Step 1: Now for the Science Part!

So what is Photoplethysmography?

Photoplethysmography (PPG) is a simple and low cost optical technique that can be used to detect blood volume changes in the microvascular bed of tissue. It is used to make non-invasive measurements at the surface of the skin.

A PPG waveform comprises two main components; 'AC' arterial pulsatile changes in blood flow synchronised to heart beat and 'DC' elements attributed to venous blood, tissue, respiration, sympathetic nervous system activity and thermoregulation. See diagram above 'Variation in light attenuation by tissue'.

It is these AC changes which are used to extract heart beat.

The interaction of light with human tissue is quite complex and involves; scattering, reflection and absorption. Research has shown that IR light around 940nm gives the deepest penetration and yields the best deep tissue blood flow measurement. See https://www.youtube.com/watch?v=2v3rae-73jc

Detection is achieved by shining a source of illumination (in this case an IR LED) at an optically sensitive receiver (photodiode/phototransistor).

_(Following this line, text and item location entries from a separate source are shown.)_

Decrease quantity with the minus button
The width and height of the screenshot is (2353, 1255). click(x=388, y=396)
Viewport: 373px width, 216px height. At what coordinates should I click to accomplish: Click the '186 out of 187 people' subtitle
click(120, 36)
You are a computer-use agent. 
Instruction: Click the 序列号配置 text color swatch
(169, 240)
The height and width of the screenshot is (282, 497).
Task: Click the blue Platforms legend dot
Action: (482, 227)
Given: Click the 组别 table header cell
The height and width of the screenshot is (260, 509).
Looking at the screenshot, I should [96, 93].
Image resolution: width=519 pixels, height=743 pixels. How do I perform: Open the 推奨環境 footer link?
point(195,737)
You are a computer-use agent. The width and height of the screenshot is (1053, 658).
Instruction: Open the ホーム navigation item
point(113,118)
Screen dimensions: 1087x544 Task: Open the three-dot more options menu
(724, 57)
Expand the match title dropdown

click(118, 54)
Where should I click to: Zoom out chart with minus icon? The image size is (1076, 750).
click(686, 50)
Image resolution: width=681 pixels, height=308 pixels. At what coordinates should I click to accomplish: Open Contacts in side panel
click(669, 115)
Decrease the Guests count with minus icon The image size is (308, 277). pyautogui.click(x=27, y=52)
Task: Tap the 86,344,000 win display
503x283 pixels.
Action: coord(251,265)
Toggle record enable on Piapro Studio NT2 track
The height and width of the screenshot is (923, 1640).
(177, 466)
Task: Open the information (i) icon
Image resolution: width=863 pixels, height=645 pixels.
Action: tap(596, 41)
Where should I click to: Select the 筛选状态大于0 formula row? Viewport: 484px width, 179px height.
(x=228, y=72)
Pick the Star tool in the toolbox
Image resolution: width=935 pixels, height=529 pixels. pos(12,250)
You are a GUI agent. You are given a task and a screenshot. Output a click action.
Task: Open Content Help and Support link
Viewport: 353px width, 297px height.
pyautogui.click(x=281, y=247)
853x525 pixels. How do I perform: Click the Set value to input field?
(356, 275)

Positioning of sensors is in one of two ways, reflective or transmissive. See diagram above 'Transmissive and Reflective modes'. Transmissive mode yields the best results with IR illumination, which is what this project is based around.

Step 2: The Sensor

The sensor was constructed from an old clothes hanger.

I initially used the sprung metal clip to secure the device to the finger tip, but found it too tight in it's original form, blocking blood flow.

Consequently I opened it up as shown above.

However, once I had opened it up sufficiently to allow for good blood flow in the finger tip, the clip would no longer hold together.

To overcome this I drilled two holes in the steel clip and used M2.5 allen screws to attach it to the sensor platform. Note: As the spring comprised hardened steel I needed to heat it up with a gas blow torch to soften the metal first. You can see the resultant discolouration in the image above.

Once the clamp had been created I drilled 5mm holes into the top and bottom sensor platforms (you may notice there are two holes in one of the plates, this is because I has initially started out trying to calculate Sp02 Max. and required leds of differing wavelength. I quickly determined the electronics and signal processing is probably going to be out of the scope of Instructables. Maybe for another time).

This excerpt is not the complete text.